Why Dental Is Ransomware's Sweet Spot
PHI-dense, cloud PMS-dependent, and staffed by front-desk teams who receive phishing bait dozens of times a day.
Dental practices hold some of the most valuable PHI available: Social Security numbers, dates of birth, full insurance details, and payment card data — all bundled together in a single patient record. On dark web markets, a complete dental patient record can command $250–$500. That's the target.
The delivery vector is the practice management system. Dentrix, Eaglesoft, Open Dental, and Curve Dental are cloud-connected, always-on, and accessed by every workstation in the practice. A single compromised front-desk credential gives attackers access to every patient record in the system. Ransomware groups know this — and they craft phishing emails that impersonate Dentrix support, Eaglesoft billing notifications, and insurance carrier updates specifically to obtain those credentials.

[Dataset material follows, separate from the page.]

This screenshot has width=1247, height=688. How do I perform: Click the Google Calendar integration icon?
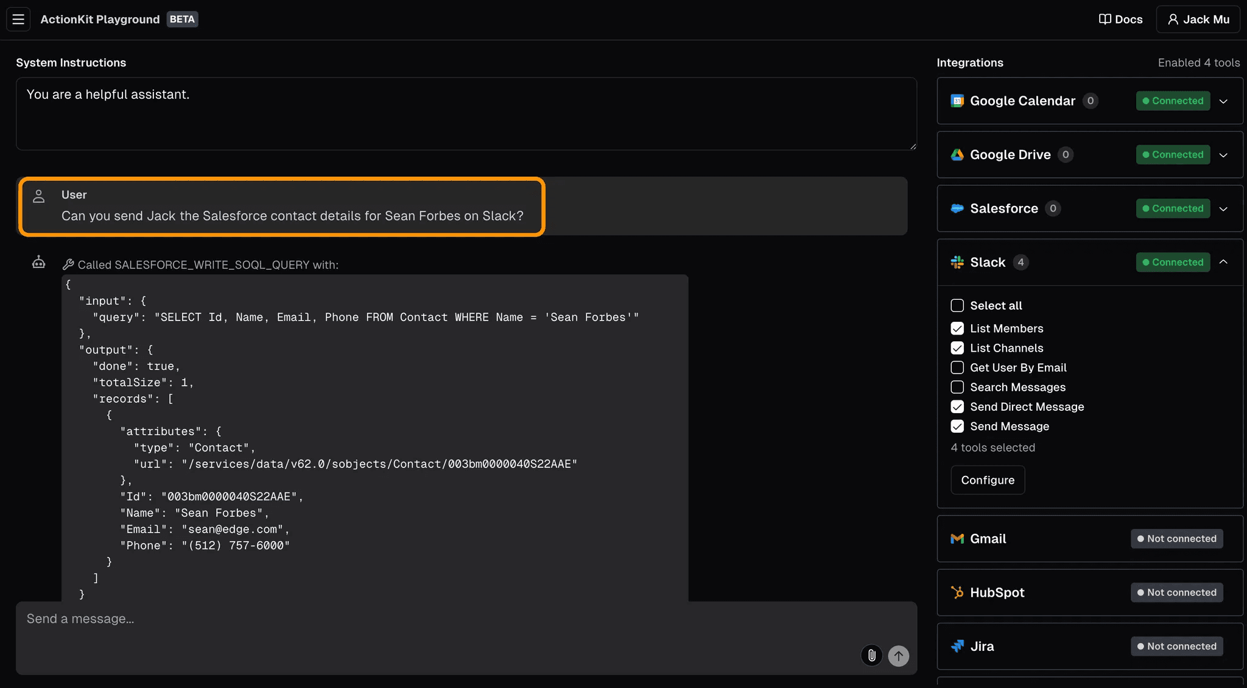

The third factor is DSO consolidation. As dental service organizations acquire independent practices, a ransomware hit on one location can cascade across an entire DSO portfolio through shared IT infrastructure. NAPA Management Services' 2022 ransomware attack showed exactly how a multi-location dental group can lose access to clinical records across dozens of offices simultaneously.
And unlike a hospital, a dental practice has almost no incident response muscle. Most offices have one part-time IT contractor, no documented IR plan, and no staff training beyond what's posted in the break room. That's why dental is ground zero — high value, low defense, clear entry.